_EXERCÍCIO CURTO A_: Nas linhas de dados, da linha com "Switch to Статистика почт tab" até a linha com "pyautogui.click(x=481, y=111)", renomeie "timeline" para "time axis". Reescreva somente essas linhas e mantenha todo o resto inalterado.

_BLOCO DE TEXTO_:
⁂
“A criança enfrenta um vazio sem o pai”, diz Victor Pike a uma sala cheia de homens em Khayelitsha, uma zona pobre da Cidade do Cabo. O público acena com a cabeça enquanto o assistente social da ONG Father A Nation defende uma “masculinidade positiva”, segundo a qual os pais ausentes assumem mais responsabilidades. “A razão pela qual a nossa nação está destruída é porque não há pais; somos órfãos de pai.”
A África do Sul é o único dos 43 países analisados pelo Instituto de Estudos da Família, um think tank dos Estados Unidos, em que menos da metade das crianças vive com ambos os pais. Hoje, na África do Sul, apenas 36% das crianças —e 31% das crianças negras— vivem com seus pais biológicos, um declínio de dez pontos percentuais desde o fim do regime de segregação racial em meados da década de 1990.
Crescer sem um pai está associado a resultados negativos, desde mau desempenho escolar até desemprego e criminalidade mais tarde na vida. As crianças mais pobres são as mais propensas a não ter pais em casa, por isso é difícil analisar a correlação e a causalidade. Mas o senso comum —e todos os assistentes sociais entrevistados por este correspondente— sugere que as oportunidades na vida são melhores quando os pais estão presentes.
No entanto, além de serem uma fonte dos males sociais da África do Sul, os pais ausentes também são um resultado deles. A ausência paterna reflete como a história e a cultura interagem com uma economia estagnada. Durante o apartheid, os homens negros eram praticamente recrutados à força nas áreas rurais para trabalhar nas minas e em outras indústrias, sendo então alojados em albergues masculinos. Suas famílias eram forçadas a ficar para trás. Ao receber o Prêmio Nobel da Paz em 1984, Desmond Tutu fez questão de chamar o apartheid de “esse câncer que corrói os órgãos vitais da vida familiar negra”.
⁂
_LINHAS DE DADOS_:
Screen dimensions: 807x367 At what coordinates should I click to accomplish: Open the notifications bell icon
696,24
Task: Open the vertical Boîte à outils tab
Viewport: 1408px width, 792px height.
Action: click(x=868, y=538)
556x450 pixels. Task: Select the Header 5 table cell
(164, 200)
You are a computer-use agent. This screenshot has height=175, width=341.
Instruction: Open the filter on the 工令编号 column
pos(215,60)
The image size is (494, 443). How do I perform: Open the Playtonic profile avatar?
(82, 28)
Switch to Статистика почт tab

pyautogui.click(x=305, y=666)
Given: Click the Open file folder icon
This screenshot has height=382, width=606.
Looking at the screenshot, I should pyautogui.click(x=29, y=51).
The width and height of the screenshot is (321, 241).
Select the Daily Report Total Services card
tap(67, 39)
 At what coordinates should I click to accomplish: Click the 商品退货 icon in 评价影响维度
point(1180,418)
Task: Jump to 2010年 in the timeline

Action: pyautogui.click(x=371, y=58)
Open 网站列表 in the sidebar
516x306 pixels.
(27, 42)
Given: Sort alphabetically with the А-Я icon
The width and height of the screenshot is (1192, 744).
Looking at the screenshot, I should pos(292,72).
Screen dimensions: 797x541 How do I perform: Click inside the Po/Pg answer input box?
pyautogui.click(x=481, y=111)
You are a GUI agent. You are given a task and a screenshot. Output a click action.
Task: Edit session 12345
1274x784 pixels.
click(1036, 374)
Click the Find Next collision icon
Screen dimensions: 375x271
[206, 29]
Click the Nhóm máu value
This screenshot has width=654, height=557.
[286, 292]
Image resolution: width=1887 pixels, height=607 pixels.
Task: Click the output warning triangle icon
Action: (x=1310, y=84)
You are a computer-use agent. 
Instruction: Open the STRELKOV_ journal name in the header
⁂
_EXERCÍCIO CURTO B_: Reproduza, do texto sobre a ausência paterna na África do Sul, o trecho de "Crescer sem um" a "pais estão presentes.".

_RESPOSTA ESPERADA A_:
Switch to Статистика почт tab

pyautogui.click(x=305, y=666)
Given: Click the Open file folder icon
This screenshot has height=382, width=606.
Looking at the screenshot, I should pyautogui.click(x=29, y=51).
The width and height of the screenshot is (321, 241).
Select the Daily Report Total Services card
tap(67, 39)
 At what coordinates should I click to accomplish: Click the 商品退货 icon in 评价影响维度
point(1180,418)
Task: Jump to 2010年 in the time axis

Action: pyautogui.click(x=371, y=58)
Open 网站列表 in the sidebar
516x306 pixels.
(27, 42)
Given: Sort alphabetically with the А-Я icon
The width and height of the screenshot is (1192, 744).
Looking at the screenshot, I should pos(292,72).
Screen dimensions: 797x541 How do I perform: Click inside the Po/Pg answer input box?
pyautogui.click(x=481, y=111)

_RESPOSTA ESPERADA B_:
Crescer sem um pai está associado a resultados negativos, desde mau desempenho escolar até desemprego e criminalidade mais tarde na vida. As crianças mais pobres são as mais propensas a não ter pais em casa, por isso é difícil analisar a correlação e a causalidade. Mas o senso comum —e todos os assistentes sociais entrevistados por este correspondente— sugere que as oportunidades na vida são melhores quando os pais estão presentes.